** Opening Listed entries block **

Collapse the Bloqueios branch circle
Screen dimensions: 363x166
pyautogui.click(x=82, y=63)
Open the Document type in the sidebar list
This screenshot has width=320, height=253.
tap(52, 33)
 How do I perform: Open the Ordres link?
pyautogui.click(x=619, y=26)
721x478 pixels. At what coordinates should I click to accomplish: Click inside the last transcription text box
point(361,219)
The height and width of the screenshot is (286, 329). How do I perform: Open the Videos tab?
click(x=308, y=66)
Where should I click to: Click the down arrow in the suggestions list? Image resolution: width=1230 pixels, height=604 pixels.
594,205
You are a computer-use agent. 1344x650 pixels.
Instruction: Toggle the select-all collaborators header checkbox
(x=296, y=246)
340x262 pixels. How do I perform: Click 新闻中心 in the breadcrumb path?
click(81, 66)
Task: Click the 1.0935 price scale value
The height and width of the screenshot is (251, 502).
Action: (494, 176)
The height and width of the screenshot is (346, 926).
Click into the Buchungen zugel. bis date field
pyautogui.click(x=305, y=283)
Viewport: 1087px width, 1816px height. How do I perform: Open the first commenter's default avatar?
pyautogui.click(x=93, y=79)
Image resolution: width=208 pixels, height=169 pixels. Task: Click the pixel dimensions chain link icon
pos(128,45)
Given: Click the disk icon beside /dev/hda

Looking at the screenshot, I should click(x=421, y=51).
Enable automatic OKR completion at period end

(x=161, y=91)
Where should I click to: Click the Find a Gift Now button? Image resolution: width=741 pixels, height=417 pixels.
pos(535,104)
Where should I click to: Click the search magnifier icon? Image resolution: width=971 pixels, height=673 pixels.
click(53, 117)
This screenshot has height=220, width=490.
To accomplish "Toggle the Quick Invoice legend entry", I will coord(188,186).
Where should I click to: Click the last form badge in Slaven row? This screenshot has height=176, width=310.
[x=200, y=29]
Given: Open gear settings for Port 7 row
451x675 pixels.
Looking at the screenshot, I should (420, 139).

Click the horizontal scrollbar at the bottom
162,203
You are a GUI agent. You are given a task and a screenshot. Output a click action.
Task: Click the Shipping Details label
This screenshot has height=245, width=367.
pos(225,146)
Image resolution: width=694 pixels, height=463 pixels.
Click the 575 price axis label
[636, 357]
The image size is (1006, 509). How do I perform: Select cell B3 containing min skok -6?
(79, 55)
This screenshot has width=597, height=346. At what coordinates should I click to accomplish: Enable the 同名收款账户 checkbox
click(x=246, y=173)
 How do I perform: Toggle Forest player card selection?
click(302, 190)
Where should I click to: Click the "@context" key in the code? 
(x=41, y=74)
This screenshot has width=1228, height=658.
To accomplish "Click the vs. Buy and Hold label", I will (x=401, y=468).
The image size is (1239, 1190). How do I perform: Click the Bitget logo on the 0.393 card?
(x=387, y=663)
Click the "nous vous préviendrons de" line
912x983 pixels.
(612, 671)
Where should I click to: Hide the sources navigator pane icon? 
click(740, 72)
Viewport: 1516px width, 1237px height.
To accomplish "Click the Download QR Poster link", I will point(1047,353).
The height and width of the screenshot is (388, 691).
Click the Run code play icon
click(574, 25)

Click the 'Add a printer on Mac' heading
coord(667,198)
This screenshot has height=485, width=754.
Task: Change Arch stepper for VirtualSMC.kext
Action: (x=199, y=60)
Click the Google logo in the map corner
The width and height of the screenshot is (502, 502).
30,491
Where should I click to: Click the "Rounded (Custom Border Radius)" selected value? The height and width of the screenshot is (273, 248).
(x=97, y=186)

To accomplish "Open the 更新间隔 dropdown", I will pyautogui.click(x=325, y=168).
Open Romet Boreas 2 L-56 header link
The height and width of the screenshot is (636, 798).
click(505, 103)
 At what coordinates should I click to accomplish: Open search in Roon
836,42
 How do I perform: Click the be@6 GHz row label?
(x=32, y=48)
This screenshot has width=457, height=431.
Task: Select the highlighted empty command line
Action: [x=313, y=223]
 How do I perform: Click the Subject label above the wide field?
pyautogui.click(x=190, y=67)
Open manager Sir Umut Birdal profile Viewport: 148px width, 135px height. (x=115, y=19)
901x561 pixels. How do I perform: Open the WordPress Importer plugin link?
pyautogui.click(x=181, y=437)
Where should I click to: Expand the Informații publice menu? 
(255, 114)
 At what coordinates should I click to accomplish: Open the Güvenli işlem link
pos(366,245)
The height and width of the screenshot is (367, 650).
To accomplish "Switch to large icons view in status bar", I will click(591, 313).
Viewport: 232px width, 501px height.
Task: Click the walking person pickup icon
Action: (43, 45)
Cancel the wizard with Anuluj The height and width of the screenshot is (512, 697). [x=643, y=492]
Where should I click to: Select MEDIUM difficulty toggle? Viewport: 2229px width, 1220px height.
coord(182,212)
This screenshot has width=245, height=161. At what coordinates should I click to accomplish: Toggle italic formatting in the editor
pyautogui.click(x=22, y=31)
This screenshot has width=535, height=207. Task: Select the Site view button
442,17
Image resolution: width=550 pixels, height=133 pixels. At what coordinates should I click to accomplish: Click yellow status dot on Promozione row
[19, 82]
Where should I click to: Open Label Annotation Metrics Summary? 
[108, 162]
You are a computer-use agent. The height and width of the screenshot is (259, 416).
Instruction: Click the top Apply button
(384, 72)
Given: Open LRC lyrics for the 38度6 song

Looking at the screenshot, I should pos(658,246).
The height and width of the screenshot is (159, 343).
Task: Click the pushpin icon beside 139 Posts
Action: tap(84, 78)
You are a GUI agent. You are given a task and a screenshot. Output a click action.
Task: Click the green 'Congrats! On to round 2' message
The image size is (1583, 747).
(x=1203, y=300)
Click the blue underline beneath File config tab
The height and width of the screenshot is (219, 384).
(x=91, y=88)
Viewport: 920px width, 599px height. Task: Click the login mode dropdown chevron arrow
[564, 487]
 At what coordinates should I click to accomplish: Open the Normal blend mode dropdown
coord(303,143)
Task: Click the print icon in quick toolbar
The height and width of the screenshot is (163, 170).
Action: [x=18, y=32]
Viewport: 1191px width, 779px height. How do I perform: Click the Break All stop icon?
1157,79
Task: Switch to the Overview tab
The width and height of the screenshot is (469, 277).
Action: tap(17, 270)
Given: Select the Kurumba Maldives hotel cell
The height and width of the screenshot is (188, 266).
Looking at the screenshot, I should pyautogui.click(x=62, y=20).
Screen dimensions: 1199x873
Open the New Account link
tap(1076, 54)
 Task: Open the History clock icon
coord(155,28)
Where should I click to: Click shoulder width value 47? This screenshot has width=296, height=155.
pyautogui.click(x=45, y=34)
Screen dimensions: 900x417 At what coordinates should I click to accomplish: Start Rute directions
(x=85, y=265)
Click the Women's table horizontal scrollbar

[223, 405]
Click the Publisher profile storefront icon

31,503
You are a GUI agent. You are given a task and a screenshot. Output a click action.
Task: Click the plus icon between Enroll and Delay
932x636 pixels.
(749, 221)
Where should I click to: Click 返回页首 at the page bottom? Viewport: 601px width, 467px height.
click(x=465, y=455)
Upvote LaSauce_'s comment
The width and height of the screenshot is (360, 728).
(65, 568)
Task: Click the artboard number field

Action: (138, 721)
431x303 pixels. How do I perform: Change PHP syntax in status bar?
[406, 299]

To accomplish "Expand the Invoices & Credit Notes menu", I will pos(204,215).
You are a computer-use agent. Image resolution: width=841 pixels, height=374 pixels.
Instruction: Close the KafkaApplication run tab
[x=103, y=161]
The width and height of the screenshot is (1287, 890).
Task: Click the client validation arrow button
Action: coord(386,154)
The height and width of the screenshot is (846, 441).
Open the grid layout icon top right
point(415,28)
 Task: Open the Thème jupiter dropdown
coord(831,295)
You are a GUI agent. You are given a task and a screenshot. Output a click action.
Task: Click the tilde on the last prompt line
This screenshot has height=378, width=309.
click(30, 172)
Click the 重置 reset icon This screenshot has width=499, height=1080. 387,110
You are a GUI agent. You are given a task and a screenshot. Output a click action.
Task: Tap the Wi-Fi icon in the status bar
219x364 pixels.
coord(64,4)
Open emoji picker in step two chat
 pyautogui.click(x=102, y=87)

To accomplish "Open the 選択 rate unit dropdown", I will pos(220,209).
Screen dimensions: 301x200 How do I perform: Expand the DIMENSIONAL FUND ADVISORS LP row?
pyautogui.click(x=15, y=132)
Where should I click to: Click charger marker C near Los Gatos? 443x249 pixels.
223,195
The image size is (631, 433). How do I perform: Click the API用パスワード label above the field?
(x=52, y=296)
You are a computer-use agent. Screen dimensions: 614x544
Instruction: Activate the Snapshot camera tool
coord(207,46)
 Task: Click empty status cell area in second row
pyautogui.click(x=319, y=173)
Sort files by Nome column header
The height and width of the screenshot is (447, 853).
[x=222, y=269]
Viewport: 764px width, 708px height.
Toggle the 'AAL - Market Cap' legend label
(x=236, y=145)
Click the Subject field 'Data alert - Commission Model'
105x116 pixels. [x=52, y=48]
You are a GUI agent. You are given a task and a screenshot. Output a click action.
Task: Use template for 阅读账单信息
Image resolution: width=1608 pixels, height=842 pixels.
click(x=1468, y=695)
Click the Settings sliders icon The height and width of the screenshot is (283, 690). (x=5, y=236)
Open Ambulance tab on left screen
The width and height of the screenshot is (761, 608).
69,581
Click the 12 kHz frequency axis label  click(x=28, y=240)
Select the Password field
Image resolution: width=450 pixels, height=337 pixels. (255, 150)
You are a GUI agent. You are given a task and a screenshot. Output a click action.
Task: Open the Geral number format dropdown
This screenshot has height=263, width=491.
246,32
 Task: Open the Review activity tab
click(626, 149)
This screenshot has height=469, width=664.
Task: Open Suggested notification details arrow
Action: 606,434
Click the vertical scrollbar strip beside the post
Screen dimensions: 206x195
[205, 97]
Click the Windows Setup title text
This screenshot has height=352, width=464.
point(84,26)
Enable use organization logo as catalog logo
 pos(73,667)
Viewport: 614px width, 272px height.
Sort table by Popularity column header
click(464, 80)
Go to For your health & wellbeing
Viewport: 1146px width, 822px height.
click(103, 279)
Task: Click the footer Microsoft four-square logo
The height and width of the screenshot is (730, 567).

** Closing Listed entries block **

_Description of the task_
Show every line in the entries where the string "computer" occurs.

_Worked solution_
You are a computer-use agent. 1344x650 pixels.
You are a computer-use agent. The height and width of the screenshot is (259, 416).
You are a computer-use agent. Image resolution: width=841 pixels, height=374 pixels.
You are a computer-use agent. Screen dimensions: 614x544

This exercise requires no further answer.